Your answer should be an exact copy of the data.

━━━━━━━━━━━━━━━━━━━━

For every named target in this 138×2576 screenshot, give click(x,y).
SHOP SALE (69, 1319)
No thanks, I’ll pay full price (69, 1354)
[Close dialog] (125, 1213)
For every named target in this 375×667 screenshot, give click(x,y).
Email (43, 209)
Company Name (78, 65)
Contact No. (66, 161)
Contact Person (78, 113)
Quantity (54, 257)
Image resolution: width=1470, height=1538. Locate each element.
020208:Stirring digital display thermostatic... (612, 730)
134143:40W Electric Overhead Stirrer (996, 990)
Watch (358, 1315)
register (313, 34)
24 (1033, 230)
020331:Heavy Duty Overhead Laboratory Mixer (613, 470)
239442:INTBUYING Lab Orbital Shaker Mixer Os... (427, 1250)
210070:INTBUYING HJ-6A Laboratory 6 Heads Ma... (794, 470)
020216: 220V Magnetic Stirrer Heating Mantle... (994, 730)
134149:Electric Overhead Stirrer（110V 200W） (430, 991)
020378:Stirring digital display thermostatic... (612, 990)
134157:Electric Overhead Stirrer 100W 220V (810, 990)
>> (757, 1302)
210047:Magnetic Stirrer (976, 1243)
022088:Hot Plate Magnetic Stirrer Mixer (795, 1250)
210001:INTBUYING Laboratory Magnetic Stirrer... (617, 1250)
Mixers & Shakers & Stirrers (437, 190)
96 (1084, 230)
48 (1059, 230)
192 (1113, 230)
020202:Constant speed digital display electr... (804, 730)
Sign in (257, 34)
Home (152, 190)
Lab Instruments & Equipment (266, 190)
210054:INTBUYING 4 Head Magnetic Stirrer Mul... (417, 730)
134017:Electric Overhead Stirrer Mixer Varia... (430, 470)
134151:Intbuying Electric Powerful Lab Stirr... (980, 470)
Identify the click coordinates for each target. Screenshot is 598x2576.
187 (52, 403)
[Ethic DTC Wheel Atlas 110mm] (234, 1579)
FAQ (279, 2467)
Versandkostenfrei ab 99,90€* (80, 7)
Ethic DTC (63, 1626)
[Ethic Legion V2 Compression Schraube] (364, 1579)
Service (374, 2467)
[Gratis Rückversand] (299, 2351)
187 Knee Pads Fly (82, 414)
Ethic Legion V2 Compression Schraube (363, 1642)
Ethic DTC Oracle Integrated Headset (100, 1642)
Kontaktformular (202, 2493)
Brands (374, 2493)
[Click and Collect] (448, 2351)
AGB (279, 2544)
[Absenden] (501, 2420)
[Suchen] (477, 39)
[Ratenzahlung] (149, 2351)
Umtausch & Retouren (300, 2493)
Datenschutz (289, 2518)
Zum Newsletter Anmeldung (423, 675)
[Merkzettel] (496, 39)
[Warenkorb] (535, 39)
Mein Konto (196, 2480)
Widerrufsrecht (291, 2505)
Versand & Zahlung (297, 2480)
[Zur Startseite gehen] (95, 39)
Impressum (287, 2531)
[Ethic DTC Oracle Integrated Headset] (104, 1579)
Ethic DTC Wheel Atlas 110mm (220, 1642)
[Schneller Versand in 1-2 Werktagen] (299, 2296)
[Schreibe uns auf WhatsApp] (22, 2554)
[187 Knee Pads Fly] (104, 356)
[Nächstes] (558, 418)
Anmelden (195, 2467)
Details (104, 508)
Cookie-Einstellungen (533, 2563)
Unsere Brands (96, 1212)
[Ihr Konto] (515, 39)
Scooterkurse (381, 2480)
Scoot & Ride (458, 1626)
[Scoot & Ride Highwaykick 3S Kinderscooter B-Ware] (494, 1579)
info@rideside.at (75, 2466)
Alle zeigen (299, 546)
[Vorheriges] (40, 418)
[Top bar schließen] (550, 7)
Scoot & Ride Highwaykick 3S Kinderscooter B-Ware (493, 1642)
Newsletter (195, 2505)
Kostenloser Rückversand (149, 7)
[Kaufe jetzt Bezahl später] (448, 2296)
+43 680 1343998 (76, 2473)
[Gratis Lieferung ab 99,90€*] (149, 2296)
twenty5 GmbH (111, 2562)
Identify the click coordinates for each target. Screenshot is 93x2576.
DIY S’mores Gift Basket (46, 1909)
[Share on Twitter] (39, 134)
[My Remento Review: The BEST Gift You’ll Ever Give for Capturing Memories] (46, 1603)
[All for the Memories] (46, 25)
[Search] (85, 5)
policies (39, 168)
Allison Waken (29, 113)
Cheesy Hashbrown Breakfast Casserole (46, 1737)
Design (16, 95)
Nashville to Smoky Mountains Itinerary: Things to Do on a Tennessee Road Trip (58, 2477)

━━━━━━━━━━━━━━━━━━━━

▶ **ANSWER BELOW**
For every named target in this 138×2576 screenshot, give click(x,y).
SHOP SALE (69, 1319)
No thanks, I’ll pay full price (69, 1354)
[Close dialog] (125, 1213)
For every named target in this 375×667 screenshot, give click(x,y).
Email (43, 209)
Company Name (78, 65)
Contact No. (66, 161)
Contact Person (78, 113)
Quantity (54, 257)
Image resolution: width=1470, height=1538. Locate each element.
020208:Stirring digital display thermostatic... (612, 730)
134143:40W Electric Overhead Stirrer (996, 990)
Watch (358, 1315)
register (313, 34)
24 (1033, 230)
020331:Heavy Duty Overhead Laboratory Mixer (613, 470)
239442:INTBUYING Lab Orbital Shaker Mixer Os... (427, 1250)
210070:INTBUYING HJ-6A Laboratory 6 Heads Ma... (794, 470)
020216: 220V Magnetic Stirrer Heating Mantle... (994, 730)
134149:Electric Overhead Stirrer（110V 200W） (430, 991)
020378:Stirring digital display thermostatic... (612, 990)
134157:Electric Overhead Stirrer 100W 220V (810, 990)
>> (757, 1302)
210047:Magnetic Stirrer (976, 1243)
022088:Hot Plate Magnetic Stirrer Mixer (795, 1250)
210001:INTBUYING Laboratory Magnetic Stirrer... (617, 1250)
Mixers & Shakers & Stirrers (437, 190)
96 (1084, 230)
48 (1059, 230)
192 (1113, 230)
020202:Constant speed digital display electr... (804, 730)
Sign in (257, 34)
Home (152, 190)
Lab Instruments & Equipment (266, 190)
210054:INTBUYING 4 Head Magnetic Stirrer Mul... (417, 730)
134017:Electric Overhead Stirrer Mixer Varia... (430, 470)
134151:Intbuying Electric Powerful Lab Stirr... (980, 470)
Identify the click coordinates for each target. Screenshot is 598x2576.
187 (52, 403)
[Ethic DTC Wheel Atlas 110mm] (234, 1579)
FAQ (279, 2467)
Versandkostenfrei ab 99,90€* (80, 7)
Ethic DTC (63, 1626)
[Ethic Legion V2 Compression Schraube] (364, 1579)
Service (374, 2467)
[Gratis Rückversand] (299, 2351)
187 Knee Pads Fly (82, 414)
Ethic Legion V2 Compression Schraube (363, 1642)
Ethic DTC Oracle Integrated Headset (100, 1642)
Kontaktformular (202, 2493)
Brands (374, 2493)
[Click and Collect] (448, 2351)
AGB (279, 2544)
[Absenden] (501, 2420)
[Suchen] (477, 39)
[Ratenzahlung] (149, 2351)
Umtausch & Retouren (300, 2493)
Datenschutz (289, 2518)
Zum Newsletter Anmeldung (423, 675)
[Merkzettel] (496, 39)
[Warenkorb] (535, 39)
Mein Konto (196, 2480)
Widerrufsrecht (291, 2505)
Versand & Zahlung (297, 2480)
[Zur Startseite gehen] (95, 39)
Impressum (287, 2531)
[Ethic DTC Oracle Integrated Headset] (104, 1579)
Ethic DTC Wheel Atlas 110mm (220, 1642)
[Schneller Versand in 1-2 Werktagen] (299, 2296)
[Schreibe uns auf WhatsApp] (22, 2554)
[187 Knee Pads Fly] (104, 356)
[Nächstes] (558, 418)
Anmelden (195, 2467)
Details (104, 508)
Cookie-Einstellungen (533, 2563)
Unsere Brands (96, 1212)
[Ihr Konto] (515, 39)
Scooterkurse (381, 2480)
Scoot & Ride (458, 1626)
[Scoot & Ride Highwaykick 3S Kinderscooter B-Ware] (494, 1579)
info@rideside.at (75, 2466)
Alle zeigen (299, 546)
[Vorheriges] (40, 418)
[Top bar schließen] (550, 7)
Scoot & Ride Highwaykick 3S Kinderscooter B-Ware (493, 1642)
Newsletter (195, 2505)
Kostenloser Rückversand (149, 7)
[Kaufe jetzt Bezahl später] (448, 2296)
+43 680 1343998 (76, 2473)
[Gratis Lieferung ab 99,90€*] (149, 2296)
twenty5 GmbH (111, 2562)
Identify the click coordinates for each target. Screenshot is 93x2576.
DIY S’mores Gift Basket (46, 1909)
[Share on Twitter] (39, 134)
[My Remento Review: The BEST Gift You’ll Ever Give for Capturing Memories] (46, 1603)
[All for the Memories] (46, 25)
[Search] (85, 5)
policies (39, 168)
Allison Waken (29, 113)
Cheesy Hashbrown Breakfast Casserole (46, 1737)
Design (16, 95)
Nashville to Smoky Mountains Itinerary: Things to Do on a Tennessee Road Trip (58, 2477)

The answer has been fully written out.